Das hat mein Stiefvater auch immer gesagt. Erst mit Ende 20 habe ich
erfahren dürfen, dass ich vielleicht noch was anderes bin und kann als
die Ficke zu sein. (Aber manchmal zweifle ich noch daran.)
Mein Stiefvater war vermutlich auch Freier. Er hat mehrmals so Andeutungen gemacht. Und er hat auch mehrmals gesagt, ich gehöre ihm und er würde mich gern mal an seine Freunde „ausleihen“. Das wäre sein Recht. Er hat mich geprägt und hat vorgezeichnet, wo ich mal landen werde.
Prostitution ist die Ursache von Gewalt.
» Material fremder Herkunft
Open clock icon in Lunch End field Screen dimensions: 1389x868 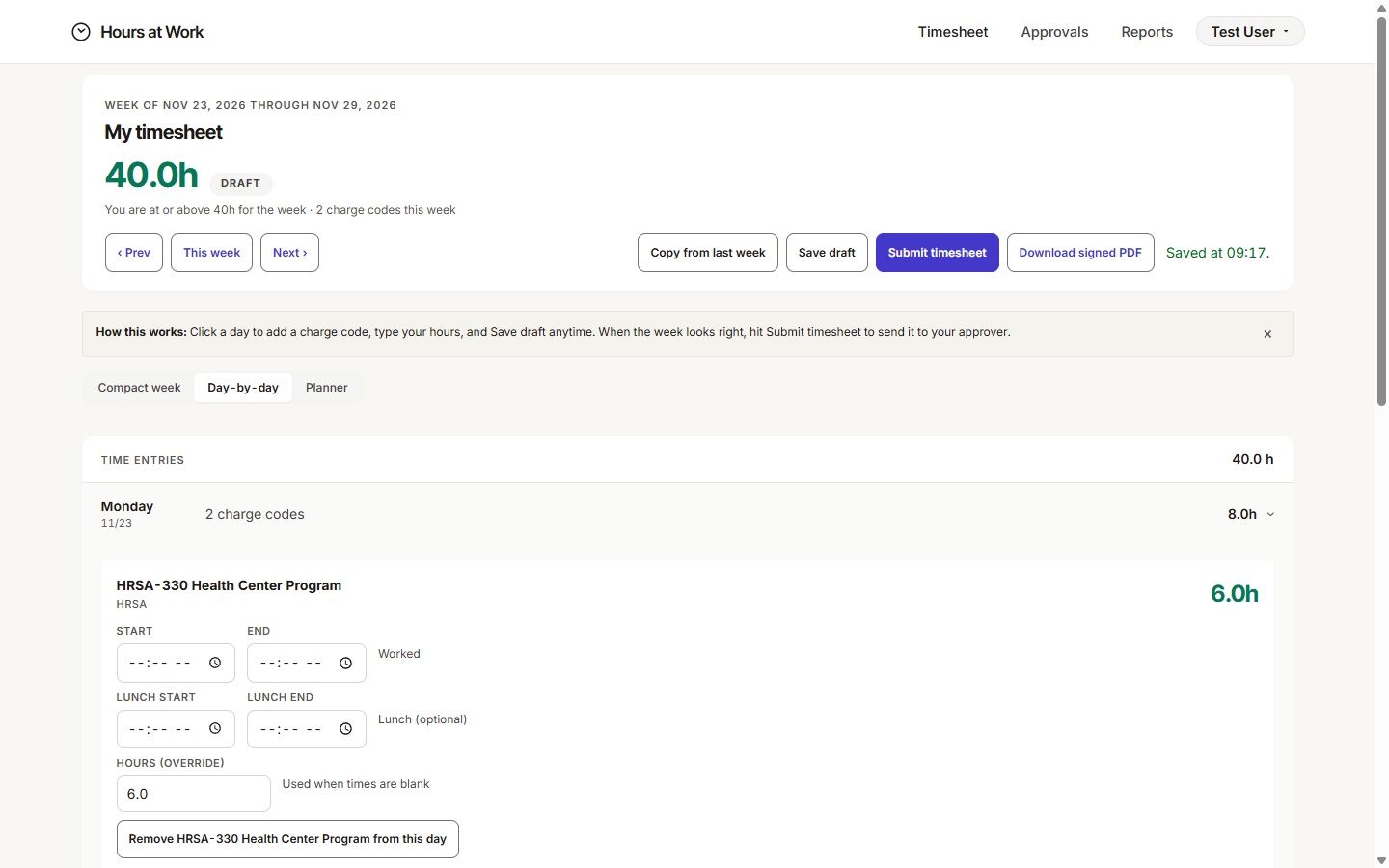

Mein Stiefvater war sehr wahrscheinlich Frauenkäufer und damit Frauenhasser und hat an uns seinen Hass abgeladen und uns auf sexuelle Benutzung reduziert.
Prostitution ist die Konsequenz von Gewalt. Denn all meine Freier haben profitiert davon, dass mein Stiefvater mich schon vorher gebrochen hat.
Und Prostitution ist selbst auch Gewalt. Manchmal habe ich Freier von mir runterschubsen müssen, weil sie mich so an das erinnert haben, was mein Steifvater mit mir gemacht hat. Wenn das passiert ist, hab ich immer keine Luft mehr bekommen.
Manchmal hab ich diese Erstickungsanfälle heute noch.
Die ÄrztInnen sagen, da is nix.
Aber ich als Frau weiss, wir sind umgeben und betroffen von so viel Gewalt, dass man da gar nicht hindurchatmen kann.